Learning Multi-Step Reasoning by Solving Arithmetic Tasks
This work addresses the challenge of making multi-step reasoning more accessible for smaller language models, which could benefit applications requiring mathematical problem-solving without extensive computational resources, though it is incremental as it builds on existing chain-of-thought methods.
The paper tackles the problem of enabling smaller language models to perform multi-step reasoning, which typically requires large models, by continually pre-training them on a synthetic dataset of multi-step arithmetic tasks, resulting in enhanced performance on four math word problem datasets.
Mathematical reasoning is regarded as a necessary ability for Language Models (LMs). Recent works demonstrate large LMs' impressive performance in solving math problems.

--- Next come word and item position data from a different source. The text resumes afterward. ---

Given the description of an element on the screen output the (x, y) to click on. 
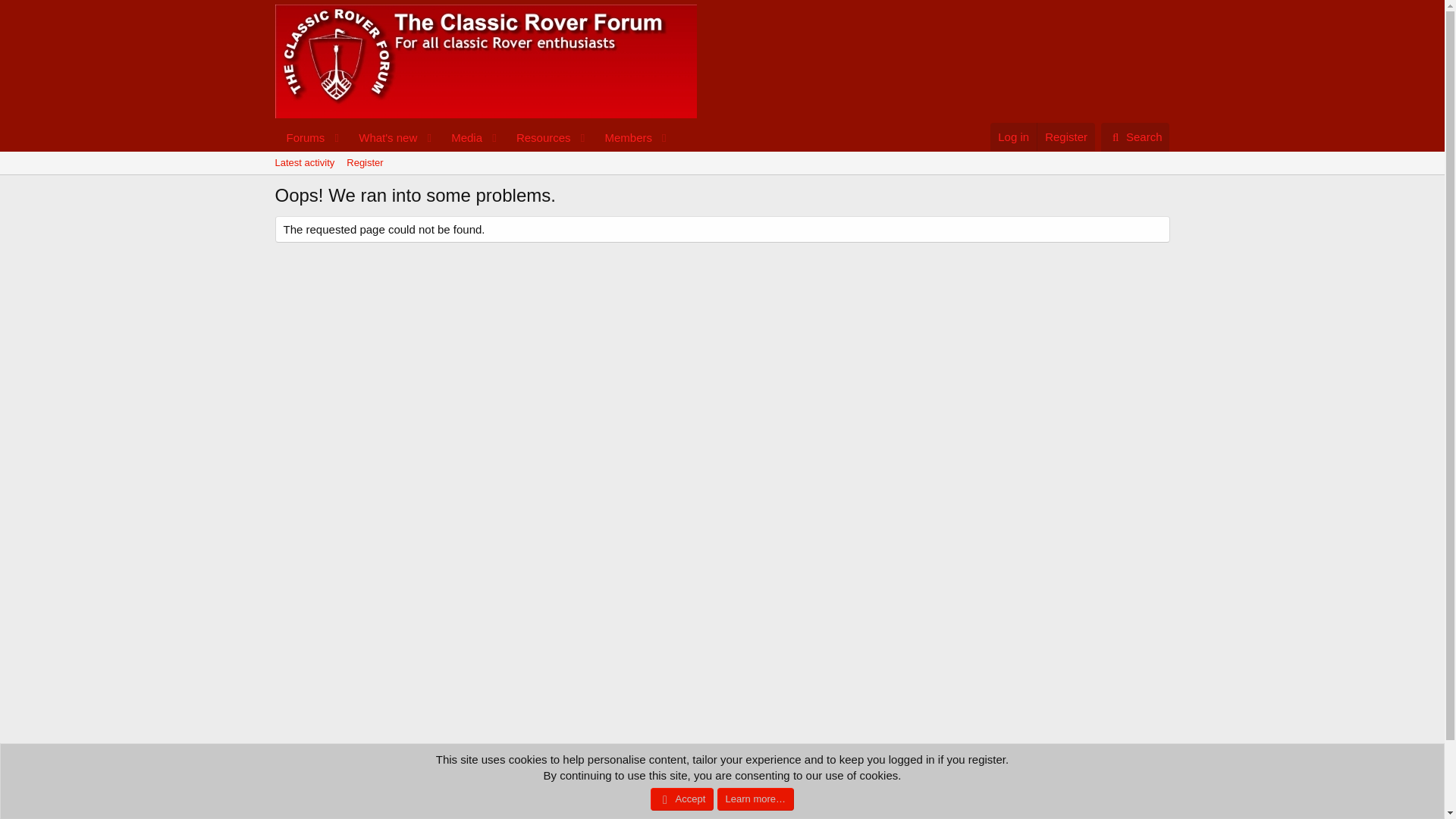
RSS (473, 137)
Search (1161, 776)
Latest activity (1135, 136)
Search (303, 162)
What's new (1135, 136)
Log in (383, 137)
Forums (1013, 136)
Members (720, 162)
Given the description of an element on the screen output the (x, y) to click on. 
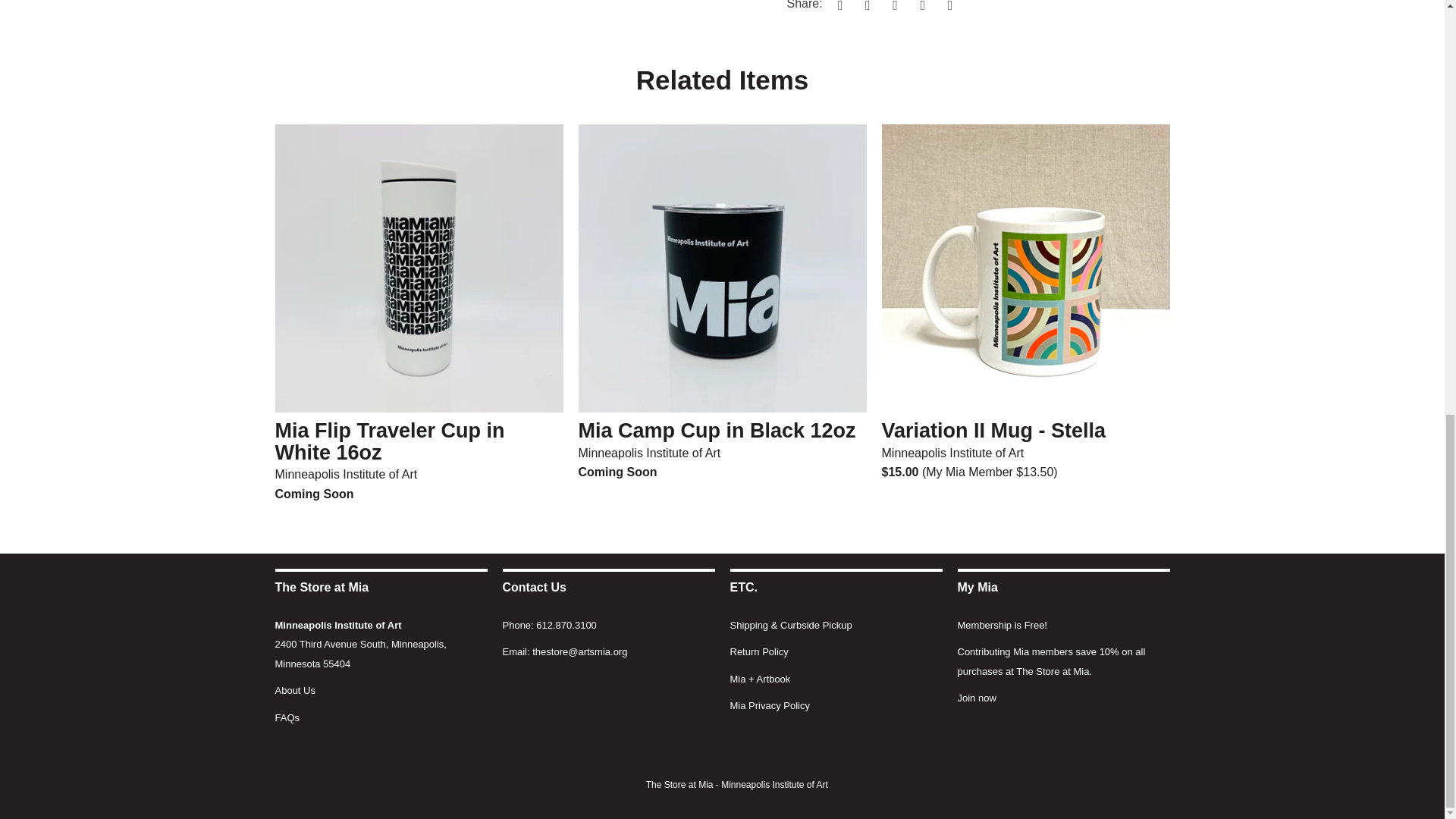
Share this on Pinterest (892, 6)
Email this to a friend (947, 6)
Return Policy (758, 651)
Share this on Twitter (837, 6)
About (294, 690)
Frequently Asked Questions (287, 717)
Share this on Facebook (865, 6)
Minneapolis Institute of Art (338, 624)
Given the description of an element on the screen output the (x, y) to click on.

The success is attributed to their Chain-of-Thought (CoT) reasoning abilities, i.e., the ability to decompose complex questions into step-by-step reasoning chains, but such ability seems only to emerge from models with abundant parameters. This work investigates how to incorporate relatively small LMs with the capabilities of multi-step reasoning. We propose to inject such abilities by continually pre-training LMs on a synthetic dataset MsAT which is composed of Multi-step Arithmetic Tasks. Our experiments on four math word problem datasets show the effectiveness of the proposed method in enhancing LMs' math reasoning abilities.